It’s been a while since I last posted, and a lot has transpired in my life. A year ago, I lost my father. Our relationship was fraught with difficulties; he could be quite abusive. Most of his harsh words were directed at my mother, but in recent years, I found myself on the receiving end of his anger as well.
My father struggled significantly, ultimately ending up in a psychiatric hospital because he refused to take medication. When he halted his treatment, he would become unstable, leading to repeated hospitalizations. Each time, they would stabilize him, only for him to be released, and the cycle would start anew. Growing up with my grandparents, he never learned the essential skills needed to care for himself.
Later in life, he married a woman who, after about four to five years, moved out but continued to meet him monthly. During these visits, she collected half his paycheck and he would take her shopping. In his mind, he believed this arrangement was acceptable as she was his wife. However, it was clear that he was being exploited in a way that was heartbreaking.
Eventually, he found himself as a long-term resident in a psychiatric hospital. The medical staff could never discharge him to a senior or nursing home because he wouldn’t take his medication, and those facilities couldn’t force compliance. This situation perpetuated a frustrating cycle that prevented him from being able to live in a less restrictive environment.

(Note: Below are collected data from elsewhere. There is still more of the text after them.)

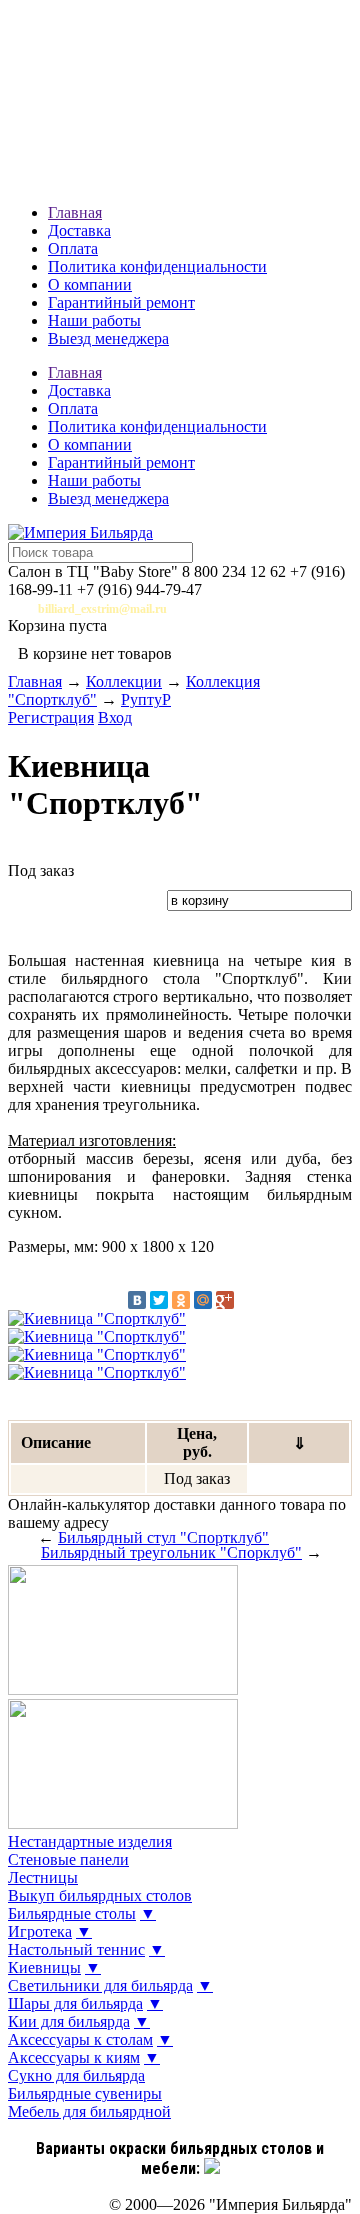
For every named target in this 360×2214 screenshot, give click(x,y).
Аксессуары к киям (74, 2057)
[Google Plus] (225, 1300)
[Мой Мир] (203, 1300)
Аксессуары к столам (80, 2039)
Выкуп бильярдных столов (100, 1895)
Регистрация (51, 717)
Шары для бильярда (75, 2003)
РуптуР (146, 699)
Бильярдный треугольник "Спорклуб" (171, 1552)
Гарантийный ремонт (121, 302)
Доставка (79, 230)
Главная (75, 212)
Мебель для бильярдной (89, 2111)
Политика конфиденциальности (157, 266)
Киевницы (44, 1967)
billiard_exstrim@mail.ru (102, 609)
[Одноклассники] (181, 1300)
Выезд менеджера (108, 338)
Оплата (73, 248)
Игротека (40, 1931)
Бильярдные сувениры (85, 2093)
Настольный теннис (76, 1949)
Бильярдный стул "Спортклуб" (163, 1537)
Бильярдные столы (72, 1913)
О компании (90, 284)
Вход (115, 717)
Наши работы (94, 320)
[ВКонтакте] (137, 1300)
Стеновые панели (68, 1859)
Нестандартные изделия (90, 1841)
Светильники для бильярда (100, 1985)
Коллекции (124, 681)
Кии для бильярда (69, 2021)
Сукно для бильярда (76, 2075)
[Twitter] (159, 1300)
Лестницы (43, 1877)
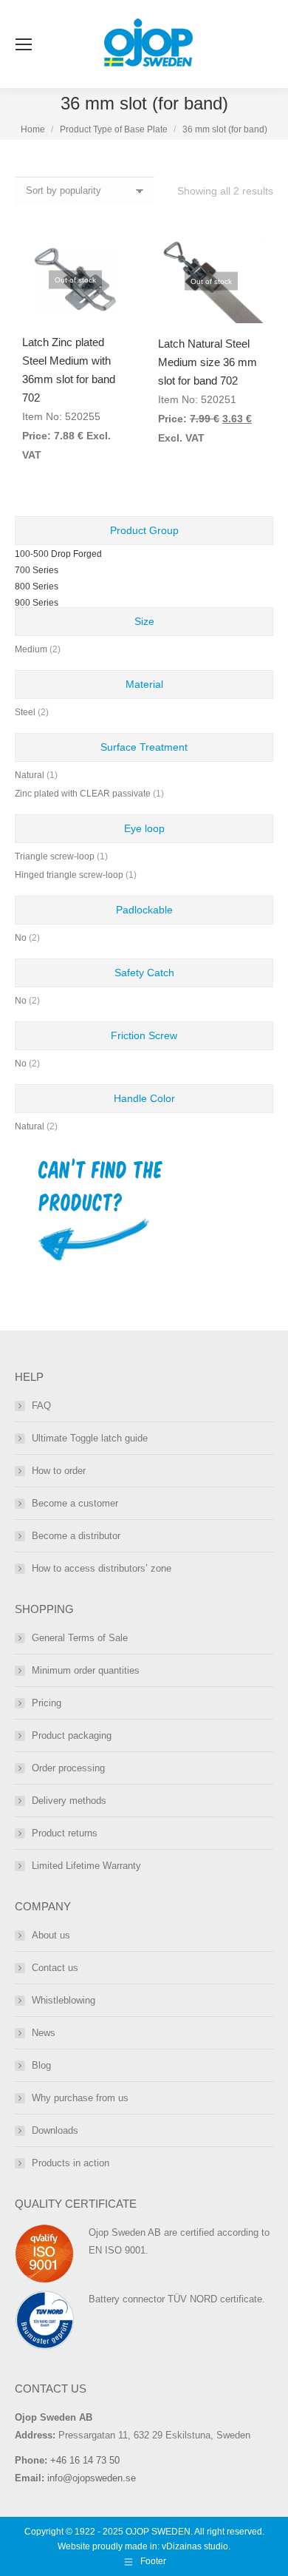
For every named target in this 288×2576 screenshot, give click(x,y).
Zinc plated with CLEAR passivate (83, 793)
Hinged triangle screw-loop (69, 875)
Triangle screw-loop (55, 856)
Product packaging (72, 1735)
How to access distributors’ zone (101, 1568)
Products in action (70, 2162)
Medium (31, 649)
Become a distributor (76, 1535)
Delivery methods (69, 1800)
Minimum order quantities (86, 1670)
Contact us (55, 1967)
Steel (25, 712)
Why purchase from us (80, 2097)
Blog (41, 2065)
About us (51, 1935)
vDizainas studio (195, 2546)
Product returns (64, 1833)
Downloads (55, 2130)
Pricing (46, 1702)
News (43, 2032)
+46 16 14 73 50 (85, 2460)
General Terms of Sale (80, 1637)
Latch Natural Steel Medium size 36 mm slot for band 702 (207, 362)
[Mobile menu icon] (23, 44)
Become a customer (75, 1503)
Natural (29, 775)
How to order (59, 1470)
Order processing (68, 1768)
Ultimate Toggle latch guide (90, 1438)
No (21, 938)
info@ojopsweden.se (91, 2478)
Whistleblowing (63, 2000)
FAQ (41, 1405)
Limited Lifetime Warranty (86, 1865)
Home (33, 129)
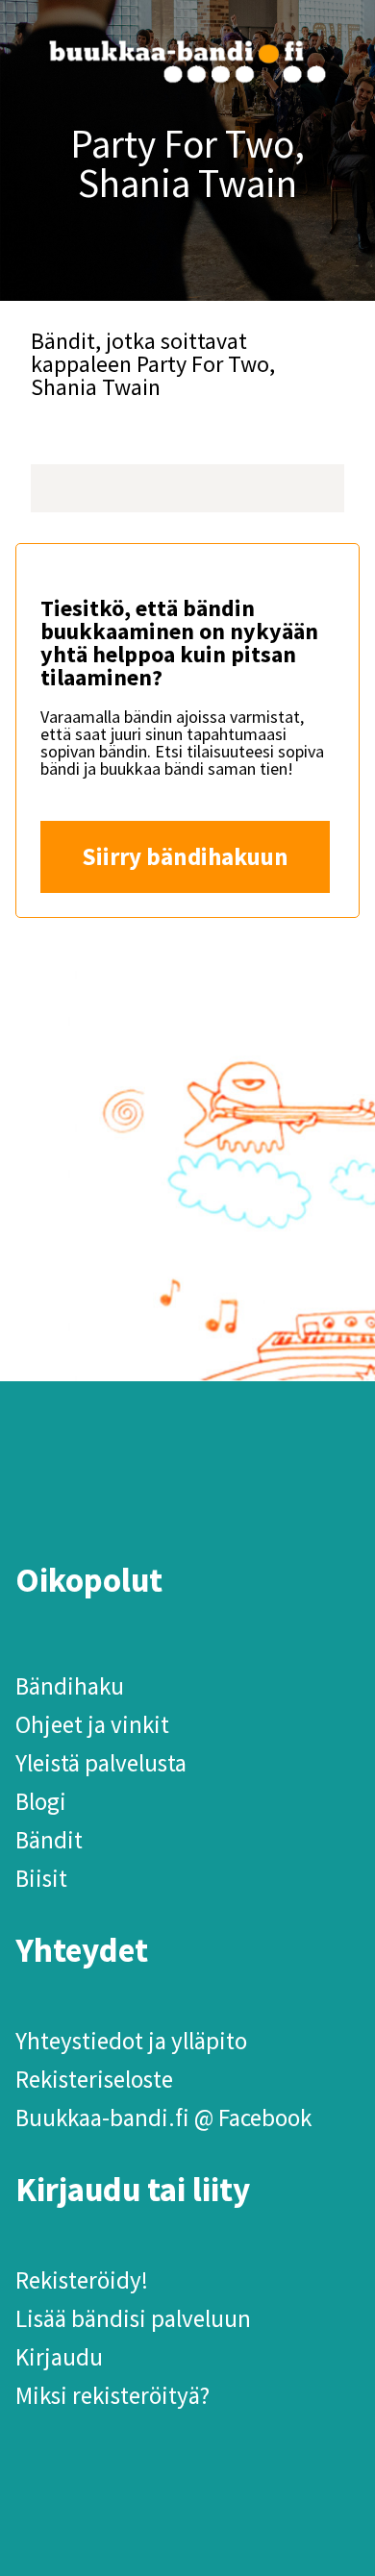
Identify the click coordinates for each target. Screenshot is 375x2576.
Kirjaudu (59, 2356)
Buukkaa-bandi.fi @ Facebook (163, 2117)
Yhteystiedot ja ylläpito (131, 2040)
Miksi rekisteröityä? (112, 2395)
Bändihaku (69, 1686)
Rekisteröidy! (81, 2280)
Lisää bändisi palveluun (133, 2318)
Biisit (41, 1878)
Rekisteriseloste (94, 2079)
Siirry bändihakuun (185, 856)
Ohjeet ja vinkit (92, 1724)
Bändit (49, 1839)
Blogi (40, 1801)
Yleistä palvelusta (101, 1762)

The emotions surrounding my father’s death are complex. On one hand, I recognize that he was a product of his environment and didn’t fully understand the wrongness of his behavior. He never learned that he could not yell or manifest abuse when things didn’t go his way. It’s challenging to fully blame him for this, considering his upbringing and mental struggles. On the other hand, his abusive behavior marked much of my life, making it difficult to find closure.
During the years I assisted in caring for him, I had to establish strict boundaries. He would call me one or two times daily, believing it was my duty to address his needs. Eventually, the disruption became too much, and I had to block his calls. Now, in the aftermath of his passing, I find myself facing a barrage of unopened voicemails and feelings of guilt. I start to question my choices—did I do enough? Should I have acted differently?
While he gave me life, I can’t help but ponder what else he provided. I am certain that some of my talents stem from him, but he also set a poor example of what a man should be. This upbringing played a pivotal role in my subsequent relationships, especially with my abusive ex-husband. The parallels between the two are uncanny; both exhibit arrogance, self-absorption, and a stark absence of empathy for others.
It’s a lot to process, and I find myself reflecting on my father often. I am grateful that our last moments together were peaceful; in the days leading up to his death, he was uncharacteristically kind. Perhaps focusing on this miracle, rather than the negativity of our past, is a healthier path forward.